September 4, 2010

Ratatouille Provençal with Polenta

This is an adaptation of a recipe from The New Basics Cookbook which, throughout graduate school, was the only cookbook we owned. My dad actually drew our attention to this recipe, which makes ratatouille a little more interesting with the addition of basil pesto and olives. You barely sauté the vegetables before putting them in the oven to bake for 45 minutes. When we first gave it a try, we liked it, but we had a dilemma. By itself, it's not quite enough for a main course, but it's enough work that we didn't feel like making a meat to go with it. So what to serve it with to make a complete meal? We first tried couscous, which was fine, but a little lackluster. Then, we finally made one of those "why haven't we been eating this all along" discoveries - polenta. It's so easy and delicious.

In fact, the first time we made polenta (for a wild mushroom appetizer that we made last Thanksgiving), I was stirring the polenta while Michael worked on the mushrooms, and I tasted the polenta to see how it was doing. It was so good that I tasted it again, and "tasted" is probably not the best word because it was quite a large spoonful, and tasting turned into eating and there was a moment when I really wasn't sure I was going to have the self-control to stop eating it. That's how good it is.

For the ratatouille, we added some capers to the original recipe, as well as a wider variety of squashes, and crumbled some goat cheese on top for some creamy tanginess - add some garlic bread on the side and it's a perfect meal.
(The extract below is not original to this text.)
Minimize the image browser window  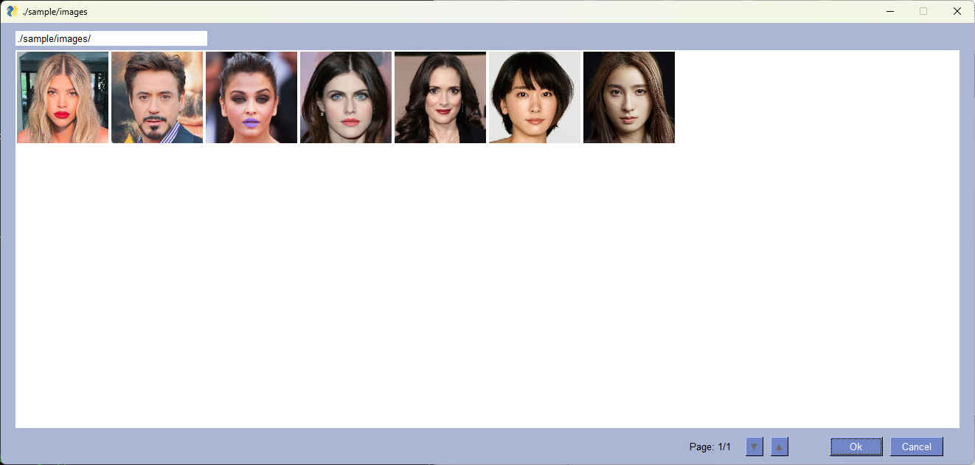point(890,11)
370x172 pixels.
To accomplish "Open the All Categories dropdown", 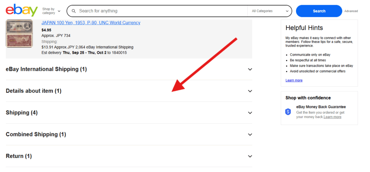I will (271, 11).

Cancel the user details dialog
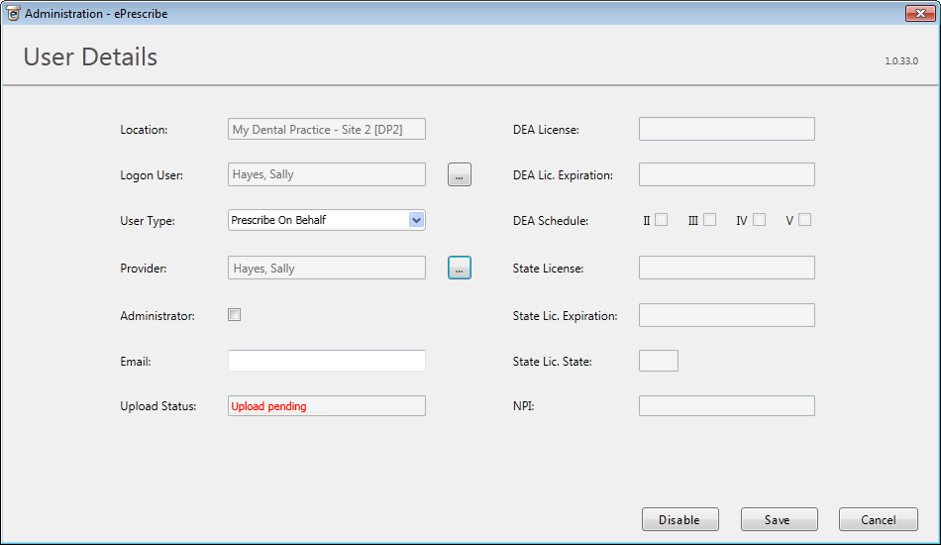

You could easily make it vegan by using only stock or water in the polenta and leaving off the cheese; if you want to make it meatier, we think andouille sausage would be a good addition.

Ratatouille (serves 4-5)
Adapted from Julee Rosso and Sheila Lukins, The New Basics Cookbook
- 1 tbsp olive oil
- 2 leeks, well rinsed and chopped into 1 inch pieces
- 2 cloves garlic, chopped
- 1 medium eggplant, diced into 1 inch pieces
- 1 pound of assorted squash (we used zucchini, yellow and green summer squash), diced
- 1 pint cherry tomatoes (or 2 medium tomatoes, chopped)
- 1/2 cup niçoise olives
- 2 tbsp capers
- 1/2 cup basil pesto (recipe below)

Preheat the oven to 375 degrees. In a large skillet, heat the olive oil over medium heat. Add the leeks and cook until soft, about 5 minutes. Add the garlic, squash, and eggplant and cook for three minutes. Stir in the tomatoes, olives, capers, and pesto, and transfer the mixture to a casserole. Cover and put in the oven. Bake for 45 minutes, stirring once halfway through.

Basil Pesto (makes about 3/4 cup - a little more than you need for the ratatouille, but we find that extra pesto is never a problem)
A confession: we are not purists when it comes to our pesto. When we discovered that pine nuts had more than doubled in price, we decided to try substituting cashews, and thought the result tasted just as good.
- 2 cloves garlic
- 1 and 1/2 cup fresh basil, loosely packed
- 1/4 cup pine nuts or other nuts
- 1/3 cup parmesan cheese
- 1/4 cup olive oil
- Salt and black pepper to taste

Put the garlic, basil, pine nuts, cheese, and salt and pepper in a food processor, and pulse until well blended. With the food processor running, add the olive oil in a slow stream until the mixture resembles a creamy paste, using more or less oil as needed.

Creamy Polenta (serves 4-5)
- 1 cup polenta (coarse cornmeal)
- 2 cups vegetable stock
- 2 cups milk
- 1 California bay leaf or 2 Turkish bay leaves
- 1 tbsp butter
- 1/4 cup grated parmesan cheese
- Salt and pepper to taste

Bring the stock and milk to a boil in a medium saucepan. Turn off the heat and add the bay leaf, letting the mixture sit for fifteen minutes to absorb the flavor (skip this step if you're pressed for time). Remove the bay leaf and bring the liquid to a simmer over medium heat. Add the polenta gradually, pouring it in a slow stream while stirring it in with a whisk to prevent clumps. Keep stirring the mixture until it thickens, about 10 minutes. Add the butter, cheese, salt, and pepper, and taste (if you have the self-control to do so!)
Serve the ratatouille over the polenta and crumble some soft goat cheese, such as chevre, over the top.